__Instructions for the task__
Your answer should be the lines from the one with "Viewport: 553px width, 387px height." to the end of the data below, both included, exact and free of pictures.
Top of Provided records
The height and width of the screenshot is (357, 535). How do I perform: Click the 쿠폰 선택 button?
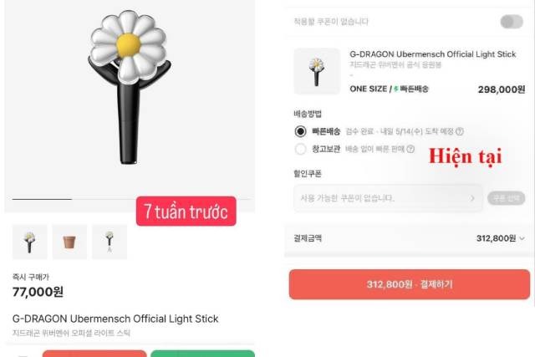507,198
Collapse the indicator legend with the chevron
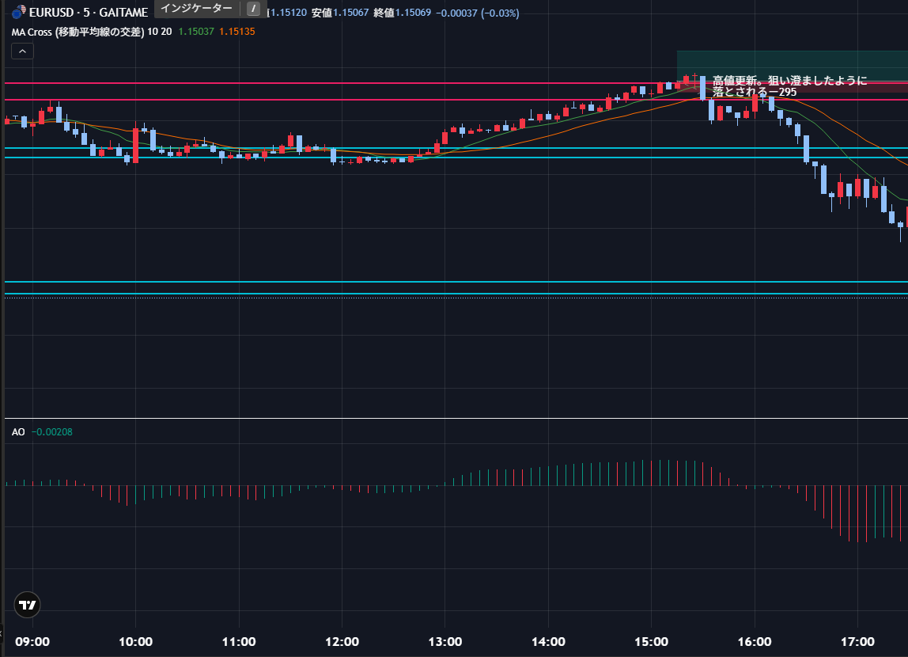 (22, 51)
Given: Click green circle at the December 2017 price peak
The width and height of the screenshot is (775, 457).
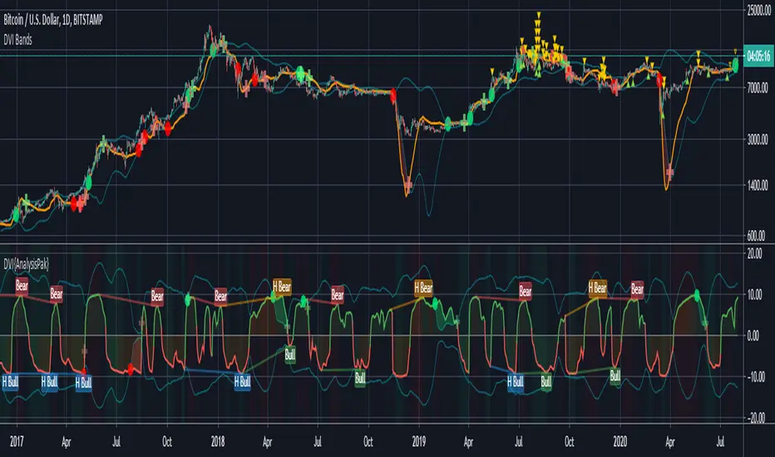Looking at the screenshot, I should pyautogui.click(x=214, y=50).
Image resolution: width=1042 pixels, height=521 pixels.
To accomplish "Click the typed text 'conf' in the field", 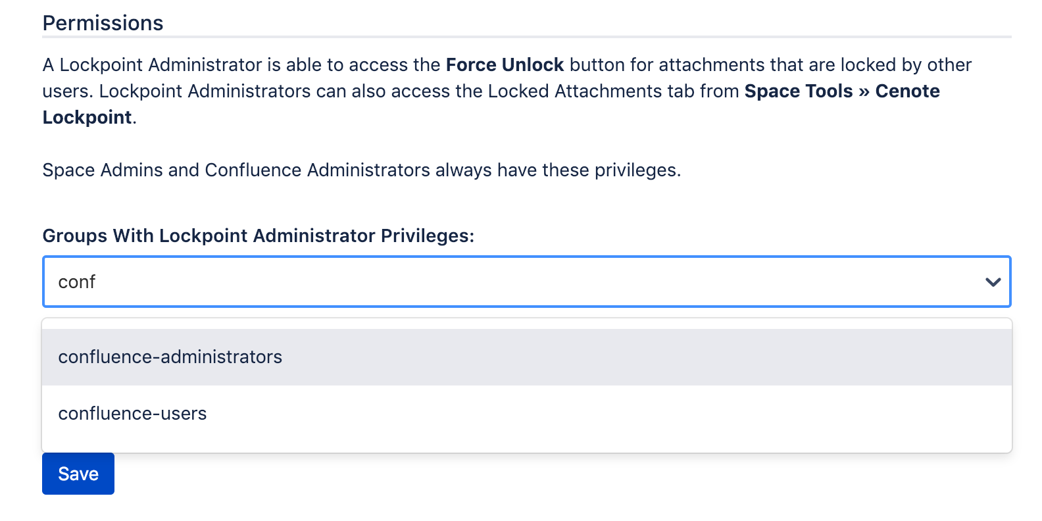I will pos(77,282).
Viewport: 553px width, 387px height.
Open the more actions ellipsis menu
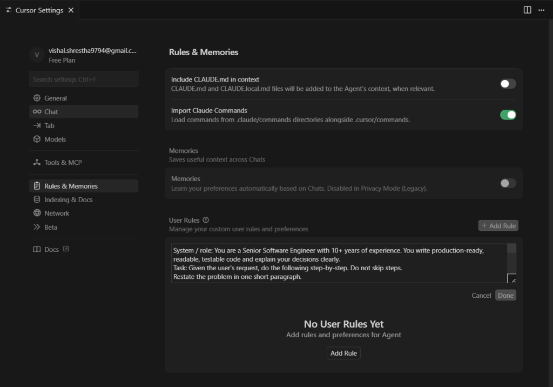click(x=541, y=10)
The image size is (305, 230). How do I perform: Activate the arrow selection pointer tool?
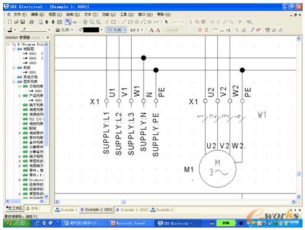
Bottom of Provided records
__Result__
Viewport: 553px width, 387px height.
Open the more actions ellipsis menu
click(x=541, y=10)
The image size is (305, 230). How do I perform: Activate the arrow selection pointer tool?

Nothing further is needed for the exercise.